Task set →
- 1) In the Man of Tai Chi review, rewrite the section between "Even at a time" and "in Kung Fu.", inclusive, swapping "prowess" for "skill".
- 2) According to the Man of Tai Chi review, what does the character Tiger Chen Lin-Hu do for work?
- 3) Extend the Man of Tai Chi review past its final sentence.

Provided passage →
-*-
To celebrate the latest John Wick film being out, John Wick 3: Parabellum, I decided to take a look at one of my favorite Keanu Reeves films of recent memory (that isn’t John Wick, of course). Back in 2013, I was very excited when Man of Tai Chi was screened at a local theatre and I got a chance to see it. Man of Tai Chi is a martial arts flick that hit all the familiar story beats, it was also a hit with the 6 friends I brought along with me (I had some coupons to use up).
Going back and looking up which year the film came out, I was amused at how much time had passed. It seemed, with the first John Wick movie that came out in 2014, Keanu Reeves hadn’t wasted any time at all, working away. And why would he? Even then, he was doing what he loved-acting, especially in martial arts films. And directing, in this case. Yes, Man of Tai Chi is both directed by and starring Keanu Reeves. It also stars one of his good friends he met on the set of the Matrix-the stuntman Tiger Chen.
Even at a time when I knew relatively little about Tiger Chen, in 2013, I couldn’t help but be amazed by his martial arts prowess. And looking at what Chen has done in the last 20 years since working on the Matrix, like Kill Bill: Vol. 1 or Triple Threat, he hasn’t slowed down, like Reeves. I don’t know if he learned Tai Chi just for this role or if it was something that was always part of his repertoire, but he’s very versatile. Tiger Chen actually grew up quite proficient in a number of martial arts, but notably in Kung Fu.
Man of Tai Chi doesn’t try to reinvent the wheel with its story but is a serviceable action flick in its execution. HKPD officer Sun-Jing Shi (Karen Mok, Black Mask, Twins Effect) believes she has discovered an underground fighting ring and is obsessed with shutting it down. Fighters for the mysterious billionaire Donaka Mark, creator of the security firm Security System Alliance, are well-paid for winning matches. But, they are quickly dispatched if they are not. The fight comes to a head with the winner reluctant to kill the other participant.
Then, a voice crackles over the PA system, urging the winner to kill the loser and “finish him”. It all feels a bit like Mortal Kombat. Suddenly, a mysterious man in a black mask and a suit comes out and twists the loser’s neck. The winner hardly has time to come to grips with their own failure in their locker room. As they do, the well-dressed Donaka Mark (Keanu Reeves, John Wick 3: Parabellum) strides into the room, chastises the winner, and then guts them. His most recent “winner” was a mole for the HKPD, and Officer Shi’s latest lead has just fallen through again. She has the smallest inkling that, because of Mark’s great financial assets and business ventures, something bigger is going on beneath the surface. Shi gets kicked off the case by her captain, but she’s not so easily dissuaded.
Meanwhile, ‘Tiger’ Chen Lin-Hu, (Tiger Chen, Triple Threat) is a young man in his twenties who leads a simple, somewhat impoverished life. He lives alone in a tiny studio apartment, drives a beater of a car, and works as a courier. Tiger tries to be a dutiful son to his parents, respecting and honoring them as children do. He also, most importantly, learns Tai Chi at a real temple in the Chinese countryside from a real Tai Chi Master, Master Yang (Yu Hai, Birth of the Dragon).
-*-
[Dataset excerpt]
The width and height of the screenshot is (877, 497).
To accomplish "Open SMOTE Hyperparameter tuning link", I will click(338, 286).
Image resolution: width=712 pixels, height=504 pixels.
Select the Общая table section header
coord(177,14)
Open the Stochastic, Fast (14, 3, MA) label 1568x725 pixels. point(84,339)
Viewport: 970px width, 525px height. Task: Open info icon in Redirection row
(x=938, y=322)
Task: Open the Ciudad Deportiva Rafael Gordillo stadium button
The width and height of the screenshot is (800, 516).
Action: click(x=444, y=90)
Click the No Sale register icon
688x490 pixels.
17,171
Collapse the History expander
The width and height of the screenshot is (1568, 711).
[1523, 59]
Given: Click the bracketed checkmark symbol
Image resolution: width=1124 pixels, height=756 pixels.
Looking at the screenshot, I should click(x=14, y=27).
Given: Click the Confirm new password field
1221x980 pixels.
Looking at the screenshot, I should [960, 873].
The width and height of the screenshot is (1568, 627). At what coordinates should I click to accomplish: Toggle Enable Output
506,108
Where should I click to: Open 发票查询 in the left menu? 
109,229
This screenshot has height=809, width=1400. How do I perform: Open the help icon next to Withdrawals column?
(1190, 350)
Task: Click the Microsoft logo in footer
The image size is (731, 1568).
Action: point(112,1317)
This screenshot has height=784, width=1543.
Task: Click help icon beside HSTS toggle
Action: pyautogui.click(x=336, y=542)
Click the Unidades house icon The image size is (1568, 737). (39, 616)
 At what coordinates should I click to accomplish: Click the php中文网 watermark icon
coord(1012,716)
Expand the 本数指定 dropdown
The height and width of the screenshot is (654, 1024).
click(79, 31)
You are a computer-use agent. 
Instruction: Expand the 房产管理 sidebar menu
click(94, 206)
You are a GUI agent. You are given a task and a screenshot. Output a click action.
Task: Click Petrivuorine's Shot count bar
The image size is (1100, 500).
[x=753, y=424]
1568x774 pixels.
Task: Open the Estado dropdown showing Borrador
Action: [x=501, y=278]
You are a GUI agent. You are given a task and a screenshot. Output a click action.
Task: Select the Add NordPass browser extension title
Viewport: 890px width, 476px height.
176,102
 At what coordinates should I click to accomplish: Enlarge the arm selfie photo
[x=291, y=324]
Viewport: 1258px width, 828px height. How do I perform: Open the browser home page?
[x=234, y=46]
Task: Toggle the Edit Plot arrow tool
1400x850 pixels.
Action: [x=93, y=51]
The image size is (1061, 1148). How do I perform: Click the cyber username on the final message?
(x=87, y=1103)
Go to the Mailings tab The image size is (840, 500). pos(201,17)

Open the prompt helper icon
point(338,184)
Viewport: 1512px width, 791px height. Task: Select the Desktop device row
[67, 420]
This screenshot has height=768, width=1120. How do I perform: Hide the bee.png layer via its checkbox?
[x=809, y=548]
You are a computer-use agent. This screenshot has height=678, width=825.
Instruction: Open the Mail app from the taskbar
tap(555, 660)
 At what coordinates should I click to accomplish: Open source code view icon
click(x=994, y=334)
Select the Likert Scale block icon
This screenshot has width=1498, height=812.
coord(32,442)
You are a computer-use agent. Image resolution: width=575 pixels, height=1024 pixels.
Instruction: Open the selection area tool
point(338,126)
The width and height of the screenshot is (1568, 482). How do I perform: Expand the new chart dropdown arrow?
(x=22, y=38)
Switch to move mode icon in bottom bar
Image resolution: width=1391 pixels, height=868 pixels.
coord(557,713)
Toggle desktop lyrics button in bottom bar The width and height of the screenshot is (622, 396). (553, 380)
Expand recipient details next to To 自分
-*-
Responses to the tasks →
- 1)
Even at a time when I knew relatively little about Tiger Chen, in 2013, I couldn’t help but be amazed by his martial arts skill. And looking at what Chen has done in the last 20 years since working on the Matrix, like Kill Bill: Vol. 1 or Triple Threat, he hasn’t slowed down, like Reeves. I don’t know if he learned Tai Chi just for this role or if it was something that was always part of his repertoire, but he’s very versatile. Tiger Chen actually grew up quite proficient in a number of martial arts, but notably in Kung Fu.

- 2) He works as a courier.

- 3)
Tiger participates in tournaments, notably the Wulin competition, representing his Master and putting his teachings into practice. At these tournaments, any participant can bring their style of martial arts to use. Tiger is determined to win each match with Tai Chi, considered to be the gentlest, and considered by some to not really be a martial art. Well, turns out, he’s devastatingly good. Tiger wins matches and accepts praise from fans innocently and humbly.
Mark watches the Wulin competition and sees Tiger fighting. He is intrigued by the prospect of a new fighter to corrupt. He sends Tiger a job offer at his Security System Alliance (SSA) firm, and arranges an escort to bring Tiger to the “interview”. Tiger flies to Hong Kong to the SSA for the job interview after getting fed up with his courier job. He discovers that the “interview” is combat. Mark’s people put Tiger in a room with another martial artist so they can fight to survive. Soon after the fight has concluded, and Tiger is unsurprisingly the winner, Mark makes his offer: work for him, and the work will provide untold wealth. Tiger refuses because he believes fighting for money goes against his honor and takes his leave.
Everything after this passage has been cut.